Re: Big tables

From: Heinz Huber <Heinz.Huber_at_elbanet.co.at>
Date: 2000/02/17
Message-ID: <38AB9884.63DAE7C6_at_elbanet.co.at>#1/1


Hi!

Raimundo Lozano wrote:
>
> Heinz Huber wrote:
>
> > I think the most important issue in dealing with largly populated tables
> > and also with a big number of joins are indexes. Given good selectivity,
> > the right indexes should speed queries (and joins) up big time.
> >
>
> I agree with you about the utility of indexes. But if you have a join between
> 5 tables, every one with a million of rows, the DBMS have to deal with a
> number of rows of 100000000... until 30 "0s". I think is a number greater than
> the number of atoms in the Universe. I know that the optimizer of the DBMS can
> reduce that number, but do you think that only with right indexes is enough?

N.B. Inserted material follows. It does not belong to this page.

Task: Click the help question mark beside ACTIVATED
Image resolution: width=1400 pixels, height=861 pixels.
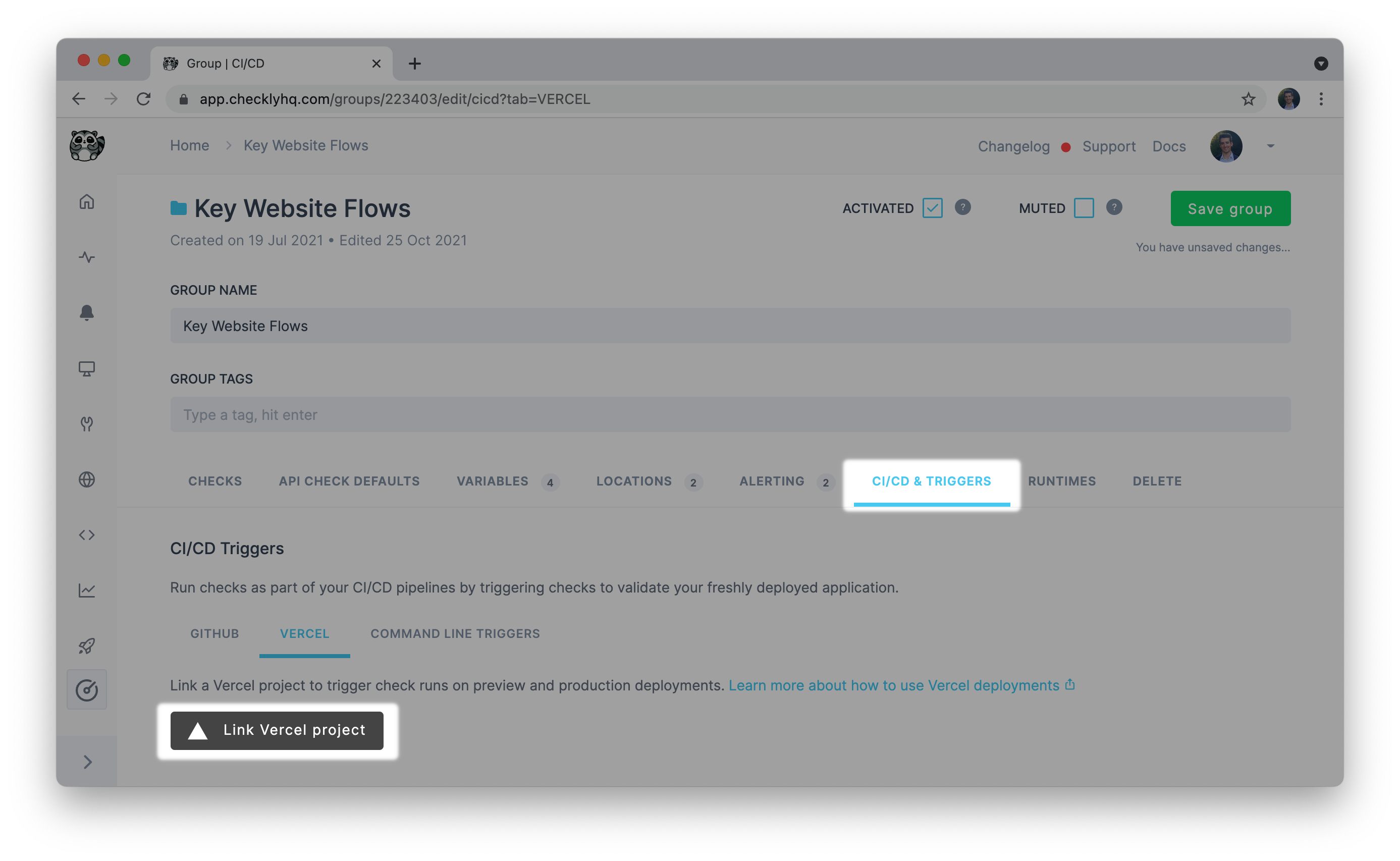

That's why I also included the following statement in my reply: <copied from original reply>
Splitting the queries (at least that's what I think you meant by the term sentence) in more than one might help, if you choose the right joins for the intermediate results and if you have indexes on your temporary tables.
<\copied from original reply>

If you chose the joins that reduce the result sets the most, you'll end up with "rather" small intermediate results. Nevertheless you should have indexes on the temp tables for the remaining joins. Actually I think, the optimizer should do this. But sometimes, you'll have to do it yourself to get it done right.